Company News: Federated hurt by weak Macy’s sales

From Wire Reports The Spokesman-Review

Federated Department Stores Inc. said Wednesday it swung to first-quarter profit, but adjusted earnings missed Wall Street estimates as sales at newly converted Macy’s stores remained weak.

The company earned $36 million, or 8 cents per share, in the quarter ended May 5, compared with a year-ago loss of $52 million, or 9 cents per share, hurt by a hefty charge.

Excluding costs associated with the company’s integration of May Department Stores Co., which it acquired in 2005, earnings rose to 16 cents per share from 1 cent per share last year.
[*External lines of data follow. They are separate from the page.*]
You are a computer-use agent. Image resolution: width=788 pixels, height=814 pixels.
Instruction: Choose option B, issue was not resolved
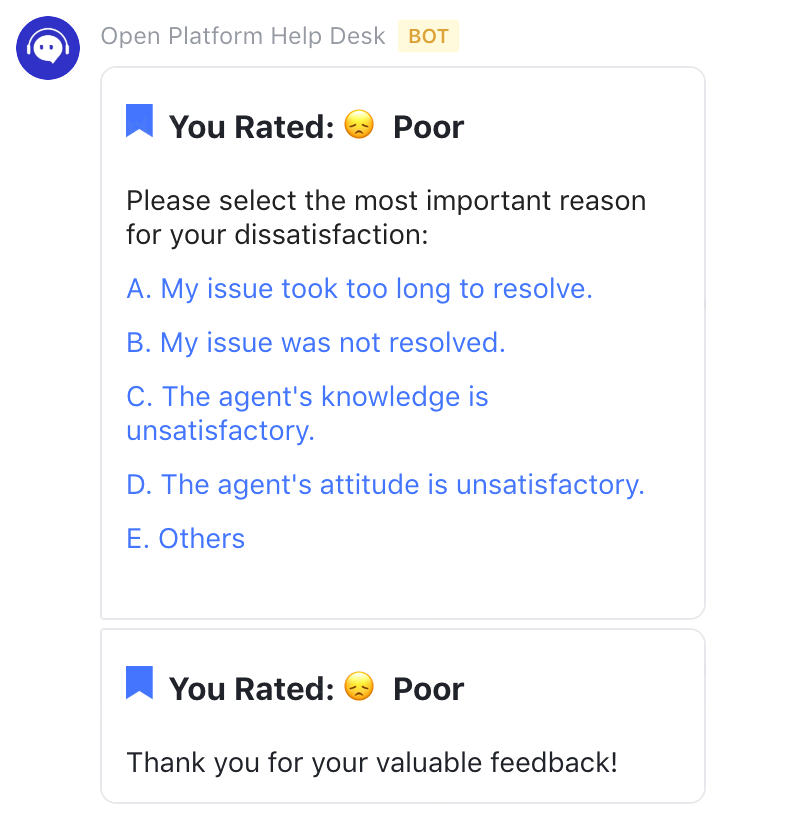tap(315, 343)
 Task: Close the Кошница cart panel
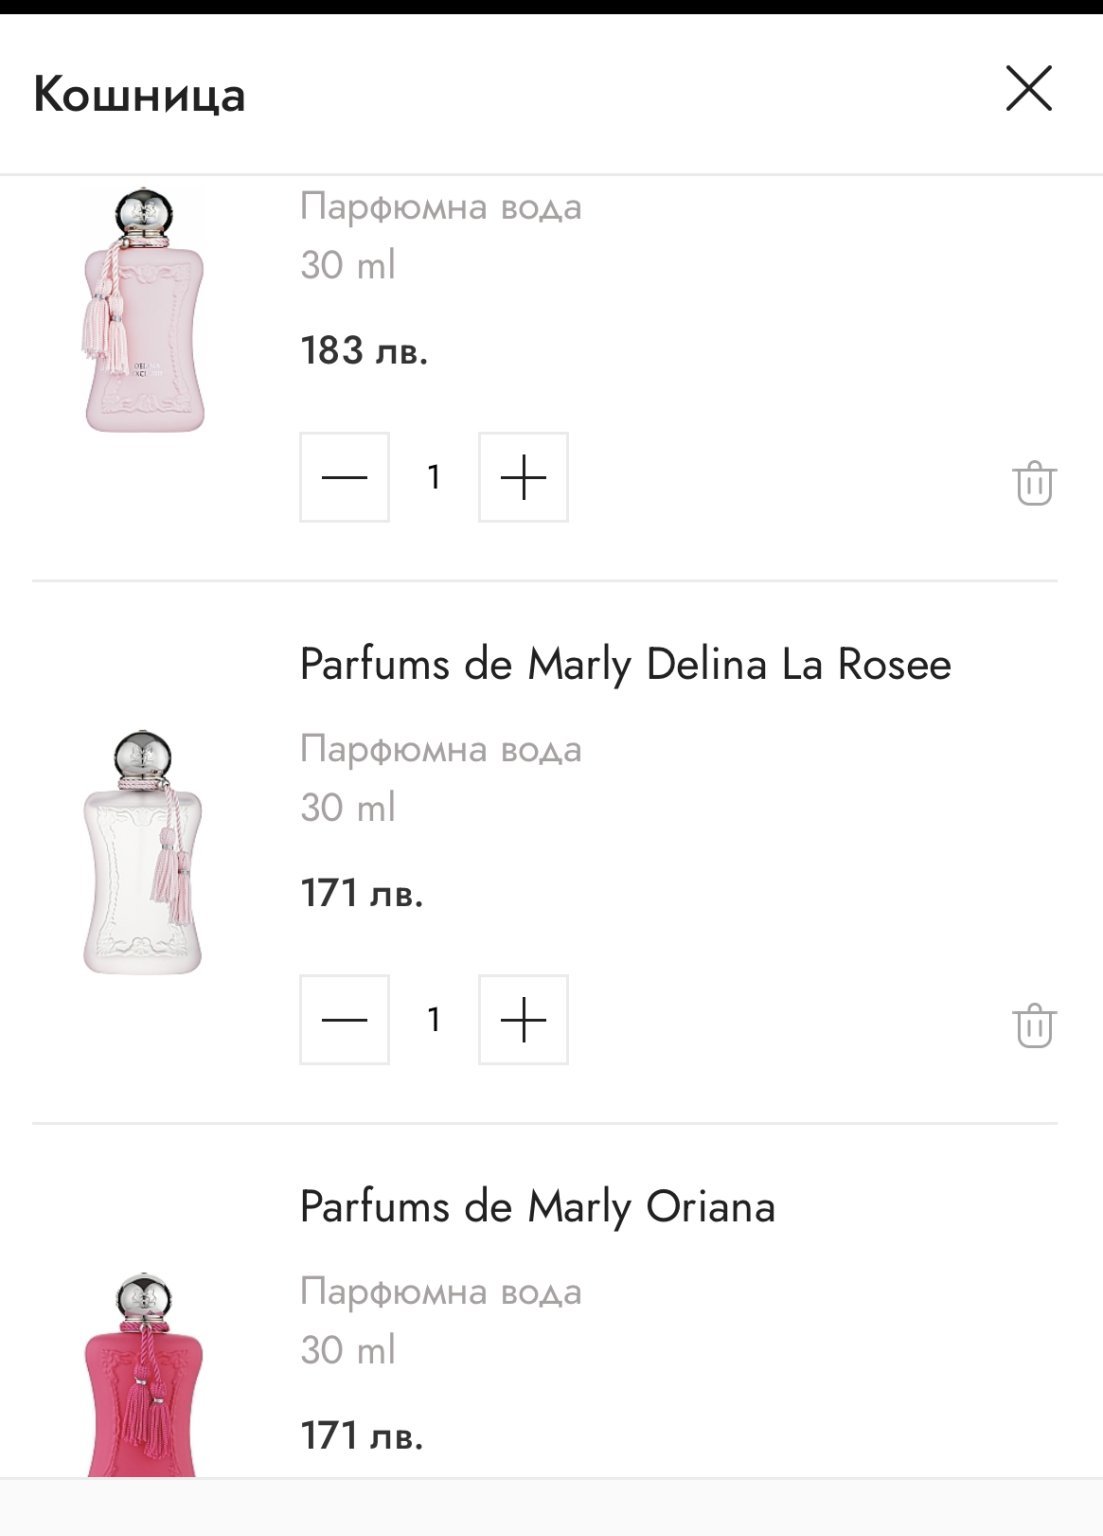(x=1028, y=89)
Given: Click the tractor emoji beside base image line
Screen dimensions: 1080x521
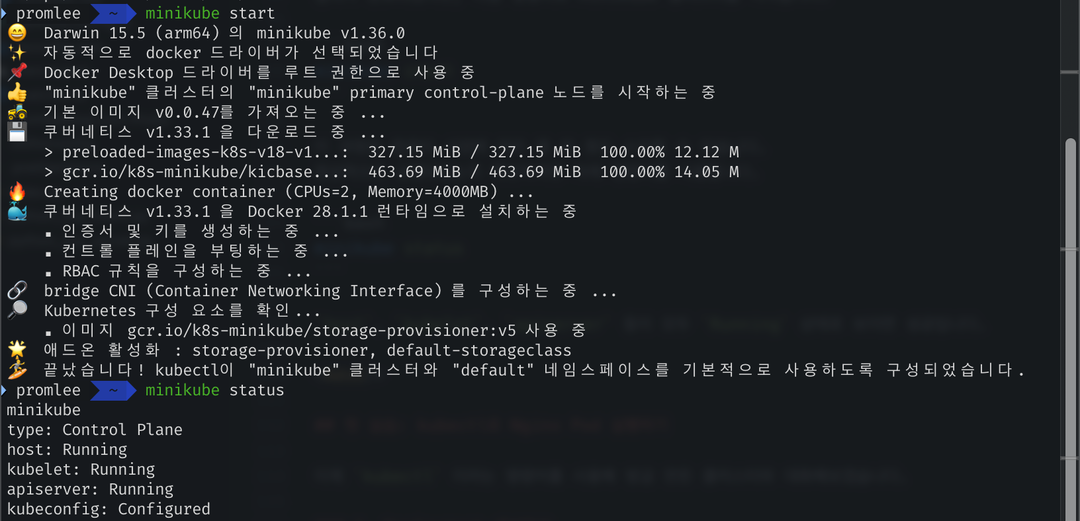Looking at the screenshot, I should tap(16, 112).
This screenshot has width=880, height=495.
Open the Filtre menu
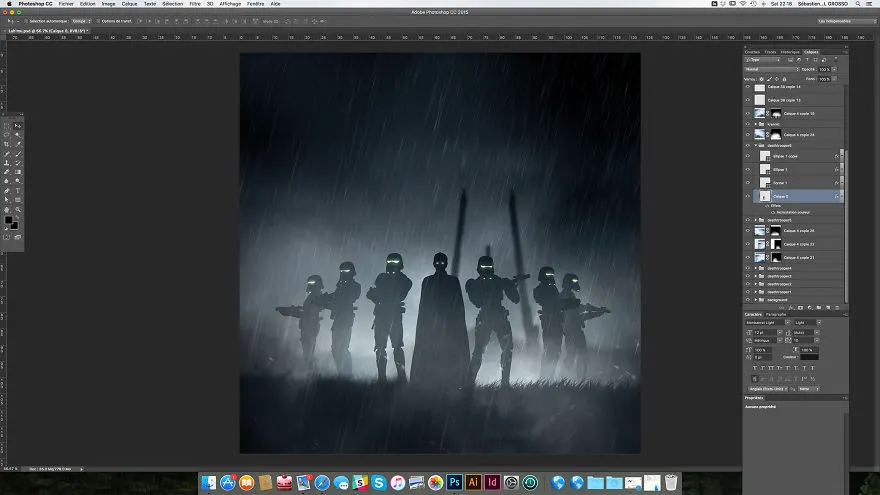[x=195, y=4]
Analysts had forecast a profit of 19 cents per share.

Sales slipped 0.1 percent to $5.92 billion from $5.93 billion last year, missing estimates for $5.99 billion. Last week the company announced sales at stores opened at least a year — considered a key indicator of a retailer’s success — rose by 0.6 percent.

Federated, which also operates the Bloomingdales’ chain, took a charge of $22 million, or 5 cents per share, to cover costs of converting regional department stores gained in the May acquisition to its flagship Macy’s brand.

“Sales in the new Macy’s locations were disappointing in the quarter,” CEO Terry Lundgren said in a statement.

Hewlett-Packard Co.’s second-quarter profit fell 7 percent despite a dramatic rise in sales of personal computers and servers, narrowly beating Wall Street’s forecast.

For the three months ended April 30, HP earned $1.78 billion, or 65 cents per share, compared with $1.90 billion, or 66 cents per share, in the same period last year.

The latest quarter’s results were weighed down by restructuring and other one-time expenses amounting to 5 cents per share. Last year’s second-quarter results were boosted by a tax settlement gain of 15 cents per share.

Sales in the quarter leaped to $25.53 billion, a 13 percent increase from the $22.55 billion HP rang up in the same quarter last year.

Northwest Airlines cleared a major hurdle to its reorganization Wednesday when a judge approved a settlement between the airline and some of its shareholders during the last hearing on the airline’s bankruptcy process.

U.S. Bankruptcy Judge Allan Gropper approved the settlement that Northwest reached Friday with a group of investors. The investors claimed the airline was holding off a merger until after it emerged from Chapter 11 bankruptcy protection.

The investors claimed that waiting to merge would eliminate the potential value that current shares could have.